April 13, 2005: The tech world gets excited when a sketchy rumor suggests Apple is building a tablet computer.
The Chinese-language report claims Quanta will build a 15-inch touchscreen tablet PC with detachable keyboard. Apple will supposedly ship the device in the first quarter of 2006. Things don’t turn out quite like that, but the rumor offers the first hint about Apple’s secret iPad project.
The first iPad rumor?
The idea of developing a tablet fascinated Apple co-founder Steve Jobs for a long time, although he denied it when asked by journalist Walt Mossberg in May 2003.
“We have no plans to make a tablet,” Jobs said at the time.
However, a tablet appealed to Jobs’ love of minimalism, since it was basically a screen with nothing else.
The iPad: Inspired by Alan Kay’s Dynabook
In particular, Jobs was inspired by the Dynabook, a concept dreamed up in 1968 by Xerox PARC (and later Apple) engineer Alan Kay.
During Jobs’ absence from Apple, the company experimented with tablet-like mobile devices in the form of the Newton MessagePad (which Jobs ultimately canceled upon his return to Cupertino).
However, by the early 2000s, Apple began working on the iPad, or at least thinking a lot more about the tablet computer form factor.
In March 2004, the company surveyed select customers, claiming it was considering relaunching the Newton. In actuality, Apple was gathering data about demand for future mobile devices.
Apple patent shows iPad-like ‘electronic device’
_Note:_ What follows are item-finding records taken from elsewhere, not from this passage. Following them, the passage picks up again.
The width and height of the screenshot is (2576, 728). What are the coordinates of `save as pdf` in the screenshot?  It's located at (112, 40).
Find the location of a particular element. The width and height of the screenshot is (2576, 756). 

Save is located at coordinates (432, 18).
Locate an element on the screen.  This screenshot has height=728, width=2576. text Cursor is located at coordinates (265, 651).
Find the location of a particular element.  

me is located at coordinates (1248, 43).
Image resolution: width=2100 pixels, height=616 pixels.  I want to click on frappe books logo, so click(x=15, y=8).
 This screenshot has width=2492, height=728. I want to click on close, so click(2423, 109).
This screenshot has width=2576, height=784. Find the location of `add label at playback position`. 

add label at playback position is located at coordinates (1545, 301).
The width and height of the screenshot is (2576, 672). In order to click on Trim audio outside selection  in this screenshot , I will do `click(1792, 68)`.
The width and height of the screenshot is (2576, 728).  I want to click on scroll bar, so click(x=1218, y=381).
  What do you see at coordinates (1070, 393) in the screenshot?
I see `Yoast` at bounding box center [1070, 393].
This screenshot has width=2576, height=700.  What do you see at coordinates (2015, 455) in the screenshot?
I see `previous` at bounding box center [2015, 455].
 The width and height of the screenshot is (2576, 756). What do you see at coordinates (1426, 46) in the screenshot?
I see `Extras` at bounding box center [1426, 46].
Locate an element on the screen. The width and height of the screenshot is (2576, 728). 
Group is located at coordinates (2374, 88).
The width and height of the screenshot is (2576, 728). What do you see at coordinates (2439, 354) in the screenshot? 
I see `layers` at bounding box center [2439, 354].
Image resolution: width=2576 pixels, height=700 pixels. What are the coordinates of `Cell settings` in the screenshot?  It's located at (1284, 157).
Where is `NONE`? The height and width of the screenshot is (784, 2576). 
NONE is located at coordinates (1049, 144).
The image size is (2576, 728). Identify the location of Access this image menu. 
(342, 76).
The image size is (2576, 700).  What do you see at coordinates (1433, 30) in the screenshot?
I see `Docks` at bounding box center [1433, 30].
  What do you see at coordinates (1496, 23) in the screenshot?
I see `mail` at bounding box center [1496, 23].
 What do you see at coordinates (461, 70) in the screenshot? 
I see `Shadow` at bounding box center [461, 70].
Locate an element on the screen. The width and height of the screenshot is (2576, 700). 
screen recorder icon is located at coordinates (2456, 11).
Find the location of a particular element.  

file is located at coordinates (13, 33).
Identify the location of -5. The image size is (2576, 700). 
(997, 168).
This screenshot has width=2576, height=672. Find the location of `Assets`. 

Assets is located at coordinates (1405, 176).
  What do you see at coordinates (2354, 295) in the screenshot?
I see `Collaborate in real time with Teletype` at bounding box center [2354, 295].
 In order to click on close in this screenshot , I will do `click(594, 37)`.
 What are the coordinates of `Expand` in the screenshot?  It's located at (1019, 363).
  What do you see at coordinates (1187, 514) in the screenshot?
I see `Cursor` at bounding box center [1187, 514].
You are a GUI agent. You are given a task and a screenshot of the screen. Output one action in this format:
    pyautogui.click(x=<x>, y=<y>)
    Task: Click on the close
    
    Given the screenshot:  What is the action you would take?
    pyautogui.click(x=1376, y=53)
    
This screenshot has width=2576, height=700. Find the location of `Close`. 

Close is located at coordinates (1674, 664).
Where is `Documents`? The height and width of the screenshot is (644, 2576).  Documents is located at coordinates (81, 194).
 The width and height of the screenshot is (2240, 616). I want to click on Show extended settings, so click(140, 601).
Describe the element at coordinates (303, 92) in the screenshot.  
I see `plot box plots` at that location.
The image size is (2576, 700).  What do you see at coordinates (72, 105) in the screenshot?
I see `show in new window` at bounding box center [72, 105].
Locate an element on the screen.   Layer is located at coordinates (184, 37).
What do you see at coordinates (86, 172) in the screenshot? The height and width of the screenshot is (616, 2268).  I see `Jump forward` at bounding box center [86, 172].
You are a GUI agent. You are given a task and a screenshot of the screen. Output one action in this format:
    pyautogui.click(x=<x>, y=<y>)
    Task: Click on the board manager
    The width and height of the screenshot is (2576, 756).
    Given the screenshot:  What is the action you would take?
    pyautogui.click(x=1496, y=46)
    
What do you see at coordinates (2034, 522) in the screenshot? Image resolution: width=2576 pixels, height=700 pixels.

That exact same month, the company filed a design patent application for an “electronic device” that looks virtually identical to the iPad that shipped a few years later (with the exception of the smaller display, which looked more like the iPad mini). The patent application listed both Jobs and Apple design chief Jony Ive as inventors.
Apple ultimately opted to develop a touch interface smartphone, the iPhone, before revisiting the iPad concept. It’s not clear whether there was any truth to the Quanta rumor about a possible tablet computer. Perhaps Apple was sourcing components it was unable to put together in its Industrial Design lab back in Cupertino.
Still, this rumor got a lot of people buzzing about a possible Apple tablet back in 2005. Another five years passed before Apple introduced the iPad. However, this rumor revealed definite excitement about what Apple might do with a tablet.